• _WHAT THE TASK REQUIRES_
Rewrite the records below with every "Select" replaced by "Choose", keeping all other text unchanged.

• _LISTED ENTRIES_
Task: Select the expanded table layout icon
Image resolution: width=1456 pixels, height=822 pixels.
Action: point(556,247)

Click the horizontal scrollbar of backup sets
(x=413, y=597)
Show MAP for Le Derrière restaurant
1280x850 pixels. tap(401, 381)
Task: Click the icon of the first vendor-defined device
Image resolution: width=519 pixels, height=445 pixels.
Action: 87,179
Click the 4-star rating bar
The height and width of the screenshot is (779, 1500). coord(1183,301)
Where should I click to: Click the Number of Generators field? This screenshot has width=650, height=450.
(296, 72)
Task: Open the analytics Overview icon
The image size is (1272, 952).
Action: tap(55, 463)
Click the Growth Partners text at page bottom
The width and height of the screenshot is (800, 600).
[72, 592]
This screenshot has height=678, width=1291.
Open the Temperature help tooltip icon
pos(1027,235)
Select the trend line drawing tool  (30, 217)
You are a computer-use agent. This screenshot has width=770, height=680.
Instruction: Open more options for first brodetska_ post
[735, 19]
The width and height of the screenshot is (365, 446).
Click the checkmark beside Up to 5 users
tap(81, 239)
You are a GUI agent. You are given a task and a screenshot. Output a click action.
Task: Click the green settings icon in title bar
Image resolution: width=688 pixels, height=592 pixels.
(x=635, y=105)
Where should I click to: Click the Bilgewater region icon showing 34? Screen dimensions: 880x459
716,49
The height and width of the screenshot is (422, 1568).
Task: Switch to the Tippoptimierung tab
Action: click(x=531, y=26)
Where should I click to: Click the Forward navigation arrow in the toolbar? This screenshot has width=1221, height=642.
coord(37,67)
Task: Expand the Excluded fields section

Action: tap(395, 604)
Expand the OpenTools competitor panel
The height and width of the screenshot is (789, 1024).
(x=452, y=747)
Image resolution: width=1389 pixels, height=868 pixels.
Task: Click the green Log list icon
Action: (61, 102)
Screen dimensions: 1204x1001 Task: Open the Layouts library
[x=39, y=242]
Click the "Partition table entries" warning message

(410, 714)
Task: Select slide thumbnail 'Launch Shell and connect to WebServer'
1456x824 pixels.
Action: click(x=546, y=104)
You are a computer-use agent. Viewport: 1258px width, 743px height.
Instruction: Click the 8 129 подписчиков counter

• _ANSWER TO THE PROBLEM_
Task: Choose the expanded table layout icon
Image resolution: width=1456 pixels, height=822 pixels.
Action: point(556,247)

Click the horizontal scrollbar of backup sets
(x=413, y=597)
Show MAP for Le Derrière restaurant
1280x850 pixels. tap(401, 381)
Task: Click the icon of the first vendor-defined device
Image resolution: width=519 pixels, height=445 pixels.
Action: 87,179
Click the 4-star rating bar
The height and width of the screenshot is (779, 1500). coord(1183,301)
Where should I click to: Click the Number of Generators field? This screenshot has width=650, height=450.
(296, 72)
Task: Open the analytics Overview icon
The image size is (1272, 952).
Action: tap(55, 463)
Click the Growth Partners text at page bottom
The width and height of the screenshot is (800, 600).
[72, 592]
This screenshot has height=678, width=1291.
Open the Temperature help tooltip icon
pos(1027,235)
Choose the trend line drawing tool  (30, 217)
You are a computer-use agent. This screenshot has width=770, height=680.
Instruction: Open more options for first brodetska_ post
[735, 19]
The width and height of the screenshot is (365, 446).
Click the checkmark beside Up to 5 users
tap(81, 239)
You are a GUI agent. You are given a task and a screenshot. Output a click action.
Task: Click the green settings icon in title bar
Image resolution: width=688 pixels, height=592 pixels.
(x=635, y=105)
Where should I click to: Click the Bilgewater region icon showing 34? Screen dimensions: 880x459
716,49
The height and width of the screenshot is (422, 1568).
Task: Switch to the Tippoptimierung tab
Action: click(x=531, y=26)
Where should I click to: Click the Forward navigation arrow in the toolbar? This screenshot has width=1221, height=642.
coord(37,67)
Task: Expand the Excluded fields section

Action: tap(395, 604)
Expand the OpenTools competitor panel
The height and width of the screenshot is (789, 1024).
(x=452, y=747)
Image resolution: width=1389 pixels, height=868 pixels.
Task: Click the green Log list icon
Action: (61, 102)
Screen dimensions: 1204x1001 Task: Open the Layouts library
[x=39, y=242]
Click the "Partition table entries" warning message

(410, 714)
Task: Choose slide thumbnail 'Launch Shell and connect to WebServer'
1456x824 pixels.
Action: click(x=546, y=104)
You are a computer-use agent. Viewport: 1258px width, 743px height.
Instruction: Click the 8 129 подписчиков counter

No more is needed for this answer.